# TASK REQUIREMENTS:
Each record below should be printed exactly as it was written.

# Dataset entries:
———

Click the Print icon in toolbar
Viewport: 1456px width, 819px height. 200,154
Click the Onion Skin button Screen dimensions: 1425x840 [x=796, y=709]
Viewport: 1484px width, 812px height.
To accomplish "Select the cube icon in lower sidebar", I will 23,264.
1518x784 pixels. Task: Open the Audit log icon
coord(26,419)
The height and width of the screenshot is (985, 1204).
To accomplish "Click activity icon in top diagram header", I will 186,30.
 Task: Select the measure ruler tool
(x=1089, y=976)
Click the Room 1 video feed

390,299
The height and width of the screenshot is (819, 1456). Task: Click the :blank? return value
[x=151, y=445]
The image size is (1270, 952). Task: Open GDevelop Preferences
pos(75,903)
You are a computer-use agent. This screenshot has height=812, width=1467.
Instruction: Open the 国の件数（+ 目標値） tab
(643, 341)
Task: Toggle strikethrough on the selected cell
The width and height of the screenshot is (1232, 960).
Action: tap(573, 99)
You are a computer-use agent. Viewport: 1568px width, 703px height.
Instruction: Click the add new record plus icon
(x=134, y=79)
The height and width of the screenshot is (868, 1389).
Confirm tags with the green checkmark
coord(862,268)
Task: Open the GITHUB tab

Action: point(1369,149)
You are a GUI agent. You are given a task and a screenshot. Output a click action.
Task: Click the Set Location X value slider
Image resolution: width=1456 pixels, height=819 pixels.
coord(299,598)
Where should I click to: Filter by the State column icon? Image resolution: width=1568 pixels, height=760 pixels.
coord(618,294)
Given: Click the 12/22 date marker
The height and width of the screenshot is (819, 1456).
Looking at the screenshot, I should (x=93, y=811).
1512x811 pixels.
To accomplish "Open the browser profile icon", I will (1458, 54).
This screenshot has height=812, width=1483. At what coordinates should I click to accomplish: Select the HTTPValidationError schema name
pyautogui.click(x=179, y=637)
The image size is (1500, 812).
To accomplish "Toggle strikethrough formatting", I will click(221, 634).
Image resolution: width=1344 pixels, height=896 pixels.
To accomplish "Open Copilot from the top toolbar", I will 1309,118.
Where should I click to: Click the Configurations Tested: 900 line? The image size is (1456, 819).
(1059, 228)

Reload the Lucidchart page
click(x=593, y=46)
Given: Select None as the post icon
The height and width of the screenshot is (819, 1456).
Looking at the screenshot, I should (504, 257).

———

# EXERCISE ANSWER:
Click the Print icon in toolbar
Viewport: 1456px width, 819px height. 200,154
Click the Onion Skin button Screen dimensions: 1425x840 [x=796, y=709]
Viewport: 1484px width, 812px height.
To accomplish "Select the cube icon in lower sidebar", I will 23,264.
1518x784 pixels. Task: Open the Audit log icon
coord(26,419)
The height and width of the screenshot is (985, 1204).
To accomplish "Click activity icon in top diagram header", I will 186,30.
 Task: Select the measure ruler tool
(x=1089, y=976)
Click the Room 1 video feed

390,299
The height and width of the screenshot is (819, 1456). Task: Click the :blank? return value
[x=151, y=445]
The image size is (1270, 952). Task: Open GDevelop Preferences
pos(75,903)
You are a computer-use agent. This screenshot has height=812, width=1467.
Instruction: Open the 国の件数（+ 目標値） tab
(643, 341)
Task: Toggle strikethrough on the selected cell
The width and height of the screenshot is (1232, 960).
Action: tap(573, 99)
You are a computer-use agent. Viewport: 1568px width, 703px height.
Instruction: Click the add new record plus icon
(x=134, y=79)
The height and width of the screenshot is (868, 1389).
Confirm tags with the green checkmark
coord(862,268)
Task: Open the GITHUB tab

Action: point(1369,149)
You are a GUI agent. You are given a task and a screenshot. Output a click action.
Task: Click the Set Location X value slider
Image resolution: width=1456 pixels, height=819 pixels.
coord(299,598)
Where should I click to: Filter by the State column icon? Image resolution: width=1568 pixels, height=760 pixels.
coord(618,294)
Given: Click the 12/22 date marker
The height and width of the screenshot is (819, 1456).
Looking at the screenshot, I should (x=93, y=811).
1512x811 pixels.
To accomplish "Open the browser profile icon", I will (1458, 54).
This screenshot has height=812, width=1483. At what coordinates should I click to accomplish: Select the HTTPValidationError schema name
pyautogui.click(x=179, y=637)
The image size is (1500, 812).
To accomplish "Toggle strikethrough formatting", I will click(221, 634).
Image resolution: width=1344 pixels, height=896 pixels.
To accomplish "Open Copilot from the top toolbar", I will 1309,118.
Where should I click to: Click the Configurations Tested: 900 line? The image size is (1456, 819).
(1059, 228)

Reload the Lucidchart page
click(x=593, y=46)
Given: Select None as the post icon
The height and width of the screenshot is (819, 1456).
Looking at the screenshot, I should (504, 257).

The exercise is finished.